Ultimately the goal is to know your child, be able to read your child's non verbal clues and create a safe place for your child to share their feelings with you.  Talking it out is extra important for a transracial family.  Hurts need to be healed.  As we help our children learn to verbally express themselves we can point them to Jesus, the true healer of their hurts.

Tuesday, May 8, 2012

Transracial Adoption: Oh, the things people say...

We have had the joy of being on the receiving end of lots of comments about our transracial family. Did you catch the sarcasm?!?! I will throw out some of the fun ones, but I don't want to dwell on the negative. Let's dwell on the children. And protecting them. If a stranger, or friend, or (get ready) family member says something insensitive to you (or worse, in front of your child) your answering in a rude, cranky tone will not help. It may feel good at the moment, I know from experience, but it won't help!

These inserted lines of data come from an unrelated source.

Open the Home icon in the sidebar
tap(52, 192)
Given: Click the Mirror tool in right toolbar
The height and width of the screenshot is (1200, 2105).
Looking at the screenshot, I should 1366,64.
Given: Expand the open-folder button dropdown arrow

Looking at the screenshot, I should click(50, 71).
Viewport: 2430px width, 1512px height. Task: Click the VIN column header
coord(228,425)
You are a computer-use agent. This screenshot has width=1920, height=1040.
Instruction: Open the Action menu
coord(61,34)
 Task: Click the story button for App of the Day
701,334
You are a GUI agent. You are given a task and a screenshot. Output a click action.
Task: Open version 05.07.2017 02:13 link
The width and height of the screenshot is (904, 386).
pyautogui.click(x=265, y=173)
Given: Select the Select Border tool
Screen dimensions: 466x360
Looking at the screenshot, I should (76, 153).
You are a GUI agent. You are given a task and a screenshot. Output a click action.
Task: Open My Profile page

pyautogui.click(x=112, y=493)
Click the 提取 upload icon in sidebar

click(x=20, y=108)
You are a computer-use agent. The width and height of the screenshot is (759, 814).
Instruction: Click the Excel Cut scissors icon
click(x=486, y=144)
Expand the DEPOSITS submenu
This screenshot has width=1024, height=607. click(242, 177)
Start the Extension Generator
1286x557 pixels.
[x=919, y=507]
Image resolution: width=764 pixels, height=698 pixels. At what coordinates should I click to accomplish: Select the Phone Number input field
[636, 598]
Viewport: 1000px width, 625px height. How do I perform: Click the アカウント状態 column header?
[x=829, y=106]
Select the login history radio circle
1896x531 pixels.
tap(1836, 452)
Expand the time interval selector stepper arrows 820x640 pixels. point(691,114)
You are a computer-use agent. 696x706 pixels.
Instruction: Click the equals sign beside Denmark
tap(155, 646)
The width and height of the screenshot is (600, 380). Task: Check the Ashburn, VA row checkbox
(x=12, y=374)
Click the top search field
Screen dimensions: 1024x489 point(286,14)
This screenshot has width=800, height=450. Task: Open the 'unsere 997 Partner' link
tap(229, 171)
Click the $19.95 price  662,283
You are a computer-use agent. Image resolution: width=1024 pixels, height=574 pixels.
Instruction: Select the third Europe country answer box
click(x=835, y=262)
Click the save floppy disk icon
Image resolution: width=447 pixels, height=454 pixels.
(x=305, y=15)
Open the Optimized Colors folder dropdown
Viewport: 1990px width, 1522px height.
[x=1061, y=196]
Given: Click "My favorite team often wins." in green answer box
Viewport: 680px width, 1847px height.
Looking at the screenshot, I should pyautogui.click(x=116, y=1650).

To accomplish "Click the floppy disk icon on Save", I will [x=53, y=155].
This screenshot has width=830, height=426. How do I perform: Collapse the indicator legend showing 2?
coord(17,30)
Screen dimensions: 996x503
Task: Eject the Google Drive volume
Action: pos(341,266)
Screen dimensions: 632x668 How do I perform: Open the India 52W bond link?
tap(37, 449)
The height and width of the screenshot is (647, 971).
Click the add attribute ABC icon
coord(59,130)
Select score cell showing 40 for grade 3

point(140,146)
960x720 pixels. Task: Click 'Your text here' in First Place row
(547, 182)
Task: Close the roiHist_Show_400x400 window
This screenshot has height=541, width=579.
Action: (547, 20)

When you respond to people, do so in a way that will protect your child's privacy. Simply saying, 'That is their story to tell' is just fine. When you are saying things in response to others you are modeling behavior for your children. They will learn to copy your responses. Kids are great mirrors. I have to remember this! One last thing to remember is when your child hears the question, you are answering that question for your child. Don't worry about what you are saying to that stranger, friend or family member. Worry that your response is healing for your child.

And now on to "Oh, the things people say" and the things I would LOVE to say back.

Will this be on one check? Um, yes. My five year old daughter is not employed at this time.

Which ones are real? All of them, except the tall one. He is a robot.

Is he really good at sports? Yeah, he is the youngest NBA player to date. Also the shortest. Do you want his autograph?

Do you have an opening in your daycare? Sorry, no, but I would be glad to put you on my waiting list if you fill out the application and pay the $250 application fee to reserve a spot. It's fun this life we live!!